The deed has to be in writing, signed within two years of death, and carry the s.142 election. There is a parallel CGT election under TCGA 1992 s.62(6). For how it is actually done, see our deed of variation page.
The decision sequence
If you are starting from a blank sheet, work through the questions in this order:
- Is the home your principal residence with full PRR cover? If yes, CGT is not blocking the lifetime gift routes.
- Are you married or in a civil partnership with full transferable allowances available? If yes, the £1m combined allowance often eliminates IHT below £1m net estate.
- Is the home passing to direct lineal descendants? If no, RNRB is unavailable and the calculation is harsher.
- Is the net estate above or below the £2m taper threshold? If above, the marginal 60% in the taper zone changes the planning maths sharply.
- Is there a realistic family living arrangement that would support the s.102B(4) shared-occupation route? If yes, that is often the cleanest lifetime route.
- Are you in robust health at 65 to 72? If yes, the full-market-rent route is viable. At 75 and over, the seven-year clock is too uncertain to rely on.

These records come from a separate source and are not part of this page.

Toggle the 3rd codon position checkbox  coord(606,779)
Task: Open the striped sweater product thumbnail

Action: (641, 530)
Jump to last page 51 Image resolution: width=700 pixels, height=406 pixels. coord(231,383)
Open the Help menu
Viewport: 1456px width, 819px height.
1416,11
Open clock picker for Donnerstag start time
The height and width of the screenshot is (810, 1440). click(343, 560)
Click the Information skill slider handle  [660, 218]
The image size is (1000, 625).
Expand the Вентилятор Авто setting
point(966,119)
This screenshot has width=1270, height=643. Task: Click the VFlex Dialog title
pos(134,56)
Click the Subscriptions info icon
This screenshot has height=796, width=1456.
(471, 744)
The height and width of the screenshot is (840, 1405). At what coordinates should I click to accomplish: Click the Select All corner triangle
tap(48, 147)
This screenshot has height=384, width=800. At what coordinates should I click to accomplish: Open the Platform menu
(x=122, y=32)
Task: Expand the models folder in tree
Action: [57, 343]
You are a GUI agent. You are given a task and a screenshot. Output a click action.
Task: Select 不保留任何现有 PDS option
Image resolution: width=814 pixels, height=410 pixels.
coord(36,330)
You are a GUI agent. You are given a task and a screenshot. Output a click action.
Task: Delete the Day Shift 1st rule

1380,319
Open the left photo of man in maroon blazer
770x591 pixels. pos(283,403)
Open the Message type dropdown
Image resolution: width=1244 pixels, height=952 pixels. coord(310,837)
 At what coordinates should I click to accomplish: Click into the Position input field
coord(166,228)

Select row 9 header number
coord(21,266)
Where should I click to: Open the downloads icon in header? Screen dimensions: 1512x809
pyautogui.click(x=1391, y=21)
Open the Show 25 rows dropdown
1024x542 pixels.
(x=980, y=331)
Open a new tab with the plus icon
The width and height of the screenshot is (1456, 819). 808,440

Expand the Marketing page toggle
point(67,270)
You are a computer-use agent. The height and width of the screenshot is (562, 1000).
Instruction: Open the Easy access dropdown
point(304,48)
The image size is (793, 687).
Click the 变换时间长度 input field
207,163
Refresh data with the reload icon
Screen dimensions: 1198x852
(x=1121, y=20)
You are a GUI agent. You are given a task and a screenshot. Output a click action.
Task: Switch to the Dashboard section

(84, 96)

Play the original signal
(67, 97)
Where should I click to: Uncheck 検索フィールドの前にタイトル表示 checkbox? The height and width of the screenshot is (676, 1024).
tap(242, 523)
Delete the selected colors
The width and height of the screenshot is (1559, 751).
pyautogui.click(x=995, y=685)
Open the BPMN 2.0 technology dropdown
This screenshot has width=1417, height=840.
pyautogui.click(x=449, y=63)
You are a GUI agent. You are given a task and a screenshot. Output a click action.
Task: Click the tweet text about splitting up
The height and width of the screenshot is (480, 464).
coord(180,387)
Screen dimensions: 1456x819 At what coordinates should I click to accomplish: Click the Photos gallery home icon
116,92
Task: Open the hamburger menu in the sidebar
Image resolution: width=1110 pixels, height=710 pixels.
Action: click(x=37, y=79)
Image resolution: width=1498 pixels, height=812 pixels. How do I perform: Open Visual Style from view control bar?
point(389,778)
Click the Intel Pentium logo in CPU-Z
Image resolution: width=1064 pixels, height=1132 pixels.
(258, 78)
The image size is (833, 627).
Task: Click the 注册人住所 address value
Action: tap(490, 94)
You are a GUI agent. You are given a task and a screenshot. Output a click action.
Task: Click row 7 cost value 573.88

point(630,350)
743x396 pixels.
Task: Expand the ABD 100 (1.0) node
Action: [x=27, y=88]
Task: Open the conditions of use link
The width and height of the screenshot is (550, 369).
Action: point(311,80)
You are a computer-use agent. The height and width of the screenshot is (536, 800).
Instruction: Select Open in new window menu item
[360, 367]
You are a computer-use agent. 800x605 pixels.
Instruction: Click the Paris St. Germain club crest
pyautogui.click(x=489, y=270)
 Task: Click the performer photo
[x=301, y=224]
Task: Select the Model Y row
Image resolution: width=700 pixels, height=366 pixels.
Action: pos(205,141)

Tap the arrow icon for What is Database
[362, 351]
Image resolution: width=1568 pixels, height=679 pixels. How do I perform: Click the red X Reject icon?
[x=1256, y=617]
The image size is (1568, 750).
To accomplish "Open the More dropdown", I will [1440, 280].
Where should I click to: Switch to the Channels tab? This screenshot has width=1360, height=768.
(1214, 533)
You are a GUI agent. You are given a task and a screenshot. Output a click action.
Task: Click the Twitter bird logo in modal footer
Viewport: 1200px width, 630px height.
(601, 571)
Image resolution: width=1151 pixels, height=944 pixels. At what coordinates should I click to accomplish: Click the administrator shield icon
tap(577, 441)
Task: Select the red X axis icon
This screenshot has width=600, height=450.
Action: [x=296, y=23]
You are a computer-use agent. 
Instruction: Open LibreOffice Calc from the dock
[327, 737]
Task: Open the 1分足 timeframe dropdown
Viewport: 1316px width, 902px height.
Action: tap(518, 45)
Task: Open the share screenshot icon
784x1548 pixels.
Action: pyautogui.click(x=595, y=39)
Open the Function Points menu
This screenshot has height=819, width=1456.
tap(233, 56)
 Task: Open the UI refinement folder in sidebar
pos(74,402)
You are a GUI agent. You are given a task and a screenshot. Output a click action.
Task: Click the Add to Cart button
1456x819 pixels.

- Is there a surviving spouse who would benefit from IPDI protection? If yes, the will trust is your defensive overlay.
It will not run in a straight line in practice. You will come back to these questions at different stages of life and shift the mix of routes as your health, your wealth, and how your family lives all change.
Where to read next
- GROB s.102 family home shared occupation s.102B UK mechanics. The statute and case-law in full.
- IHT residence nil rate band £2m taper property portfolios. How the taper hits portfolio estates.
- Inheritance tax rental property UK guide. IHT across a rental portfolio.
- IHT property investors decision framework 2026 onwards. The wider IHT decision for investors.
- IHT spouse exemption and long-term resident election. Spouse exemption and the long-term-resident rules.
- IHT lifetime gifts 7-year rule property taper. How taper relief works on lifetime gifts.
- IHT 7-year clock property gifting mid-life landlord strategy. Timing gifts around the seven-year clock.
- Deed of variation property estate. Redirecting an inheritance after a death.
- April 2026 BPR and APR cap property impact. What the 2026 reform changes.
- Pension IHT April 2027 landlord estate planning. Pensions coming into IHT from 2027.
- Inheritance tax: a brief summary. A plain starting point on IHT.
- Gift with reservation of benefit. GROB explained from scratch.
- Inheritance tax: lifetime gifts vs transfer at death. Giving in life versus leaving at death.
- Inheriting a house in the UK. The same picture from the beneficiary's side.
The bigger picture
No other asset sits across IHT, CGT, and where your family actually lives the way the family home does. For most people the honest answer is that Route A, doing nothing structural, is the right default. The £1,000,000 combined allowance, the CGT uplift on death, and the sheer simplicity of leaving things alone deal with most middle-income estates without the cost and risk of giving the house away in your lifetime.
Routes B and C earn their complexity once you are over the £1m allowance, or where the £2m RNRB taper starts to bite. Route D earns its where there is a surviving spouse to protect, children from a previous marriage, or assets you want locked down for the next generation.
The framework has been stable since the RNRB came in on 6 April 2017, and the freeze now runs to 5 April 2031. The reforms landing in 2026 and 2027 (the BPR and APR cap, and pensions coming into IHT) do not change the family-home routes themselves, but they do change the size of the estate the home is being valued inside. The four routes hold; it is the figures around them that move with the wider reform calendar.